— WHAT NEEDS TO BE DONE —
Render every line of the records below as a Markdown table with the columns Row and Text. Put the row number in Row, put the line itself in Text, and skip blank lines.

— DATASET —

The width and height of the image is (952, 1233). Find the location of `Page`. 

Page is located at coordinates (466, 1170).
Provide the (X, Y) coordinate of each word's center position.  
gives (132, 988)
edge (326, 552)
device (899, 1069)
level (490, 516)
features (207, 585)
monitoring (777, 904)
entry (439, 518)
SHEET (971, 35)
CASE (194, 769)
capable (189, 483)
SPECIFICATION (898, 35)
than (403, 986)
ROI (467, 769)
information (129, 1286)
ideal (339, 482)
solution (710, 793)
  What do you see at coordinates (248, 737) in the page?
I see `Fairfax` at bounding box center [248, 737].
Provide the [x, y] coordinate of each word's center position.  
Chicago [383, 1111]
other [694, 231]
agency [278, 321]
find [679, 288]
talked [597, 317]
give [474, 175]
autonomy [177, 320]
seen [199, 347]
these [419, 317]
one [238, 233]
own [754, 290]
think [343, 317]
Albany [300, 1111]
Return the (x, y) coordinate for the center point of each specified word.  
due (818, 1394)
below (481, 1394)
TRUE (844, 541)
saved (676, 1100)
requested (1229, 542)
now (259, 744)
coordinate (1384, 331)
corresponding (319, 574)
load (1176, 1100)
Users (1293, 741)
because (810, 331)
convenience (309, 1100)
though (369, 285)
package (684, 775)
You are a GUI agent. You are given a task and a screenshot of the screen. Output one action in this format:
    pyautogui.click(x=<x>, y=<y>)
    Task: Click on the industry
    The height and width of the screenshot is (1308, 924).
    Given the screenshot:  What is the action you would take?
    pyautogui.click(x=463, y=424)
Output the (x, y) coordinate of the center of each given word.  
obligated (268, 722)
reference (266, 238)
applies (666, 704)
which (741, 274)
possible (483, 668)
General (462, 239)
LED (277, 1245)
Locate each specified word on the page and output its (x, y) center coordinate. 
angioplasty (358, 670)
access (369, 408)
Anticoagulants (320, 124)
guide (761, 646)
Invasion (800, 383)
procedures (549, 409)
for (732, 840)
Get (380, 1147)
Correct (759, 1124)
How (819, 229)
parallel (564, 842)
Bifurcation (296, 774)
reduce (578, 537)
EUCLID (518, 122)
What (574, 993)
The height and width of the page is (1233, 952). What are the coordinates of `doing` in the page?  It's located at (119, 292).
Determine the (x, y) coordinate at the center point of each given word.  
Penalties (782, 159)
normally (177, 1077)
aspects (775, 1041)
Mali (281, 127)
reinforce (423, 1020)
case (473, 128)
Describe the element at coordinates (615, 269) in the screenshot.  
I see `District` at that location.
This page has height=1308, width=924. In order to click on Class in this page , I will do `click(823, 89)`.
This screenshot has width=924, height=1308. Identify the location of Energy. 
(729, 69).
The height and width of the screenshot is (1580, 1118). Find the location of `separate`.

— SOLUTION FOR THIS TASK —
| Row | Text |
|---|---|
| 1 | The width and height of the image is (952, 1233). Find the location of `Page`.  |
| 2 | Page is located at coordinates (466, 1170). |
| 3 | Provide the (X, Y) coordinate of each word's center position.   |
| 4 | gives (132, 988) |
| 5 | edge (326, 552) |
| 6 | device (899, 1069) |
| 7 | level (490, 516) |
| 8 | features (207, 585) |
| 9 | monitoring (777, 904) |
| 10 | entry (439, 518) |
| 11 | SHEET (971, 35) |
| 12 | CASE (194, 769) |
| 13 | capable (189, 483) |
| 14 | SPECIFICATION (898, 35) |
| 15 | than (403, 986) |
| 16 | ROI (467, 769) |
| 17 | information (129, 1286) |
| 18 | ideal (339, 482) |
| 19 | solution (710, 793) |
| 20 |   What do you see at coordinates (248, 737) in the page? |
| 21 | I see `Fairfax` at bounding box center [248, 737]. |
| 22 | Provide the [x, y] coordinate of each word's center position.   |
| 23 | Chicago [383, 1111] |
| 24 | other [694, 231] |
| 25 | agency [278, 321] |
| 26 | find [679, 288] |
| 27 | talked [597, 317] |
| 28 | give [474, 175] |
| 29 | autonomy [177, 320] |
| 30 | seen [199, 347] |
| 31 | these [419, 317] |
| 32 | one [238, 233] |
| 33 | own [754, 290] |
| 34 | think [343, 317] |
| 35 | Albany [300, 1111] |
| 36 | Return the (x, y) coordinate for the center point of each specified word.   |
| 37 | due (818, 1394) |
| 38 | below (481, 1394) |
| 39 | TRUE (844, 541) |
| 40 | saved (676, 1100) |
| 41 | requested (1229, 542) |
| 42 | now (259, 744) |
| 43 | coordinate (1384, 331) |
| 44 | corresponding (319, 574) |
| 45 | load (1176, 1100) |
| 46 | Users (1293, 741) |
| 47 | because (810, 331) |
| 48 | convenience (309, 1100) |
| 49 | though (369, 285) |
| 50 | package (684, 775) |
| 51 | You are a GUI agent. You are given a task and a screenshot of the screen. Output one action in this format: |
| 52 |     pyautogui.click(x=<x>, y=<y>) |
| 53 |     Task: Click on the industry |
| 54 |     The height and width of the screenshot is (1308, 924). |
| 55 |     Given the screenshot:  What is the action you would take? |
| 56 |     pyautogui.click(x=463, y=424) |
| 57 | Output the (x, y) coordinate of the center of each given word.   |
| 58 | obligated (268, 722) |
| 59 | reference (266, 238) |
| 60 | applies (666, 704) |
| 61 | which (741, 274) |
| 62 | possible (483, 668) |
| 63 | General (462, 239) |
| 64 | LED (277, 1245) |
| 65 | Locate each specified word on the page and output its (x, y) center coordinate.  |
| 66 | angioplasty (358, 670) |
| 67 | access (369, 408) |
| 68 | Anticoagulants (320, 124) |
| 69 | guide (761, 646) |
| 70 | Invasion (800, 383) |
| 71 | procedures (549, 409) |
| 72 | for (732, 840) |
| 73 | Get (380, 1147) |
| 74 | Correct (759, 1124) |
| 75 | How (819, 229) |
| 76 | parallel (564, 842) |
| 77 | Bifurcation (296, 774) |
| 78 | reduce (578, 537) |
| 79 | EUCLID (518, 122) |
| 80 | What (574, 993) |
| 81 | The height and width of the page is (1233, 952). What are the coordinates of `doing` in the page?  It's located at (119, 292). |
| 82 | Determine the (x, y) coordinate at the center point of each given word.   |
| 83 | Penalties (782, 159) |
| 84 | normally (177, 1077) |
| 85 | aspects (775, 1041) |
| 86 | Mali (281, 127) |
| 87 | reinforce (423, 1020) |
| 88 | case (473, 128) |
| 89 | Describe the element at coordinates (615, 269) in the screenshot.   |
| 90 | I see `District` at that location. |
| 91 | This page has height=1308, width=924. In order to click on Class in this page , I will do `click(823, 89)`. |
| 92 | This screenshot has width=924, height=1308. Identify the location of Energy.  |
| 93 | (729, 69). |
| 94 | The height and width of the screenshot is (1580, 1118). Find the location of `separate`. |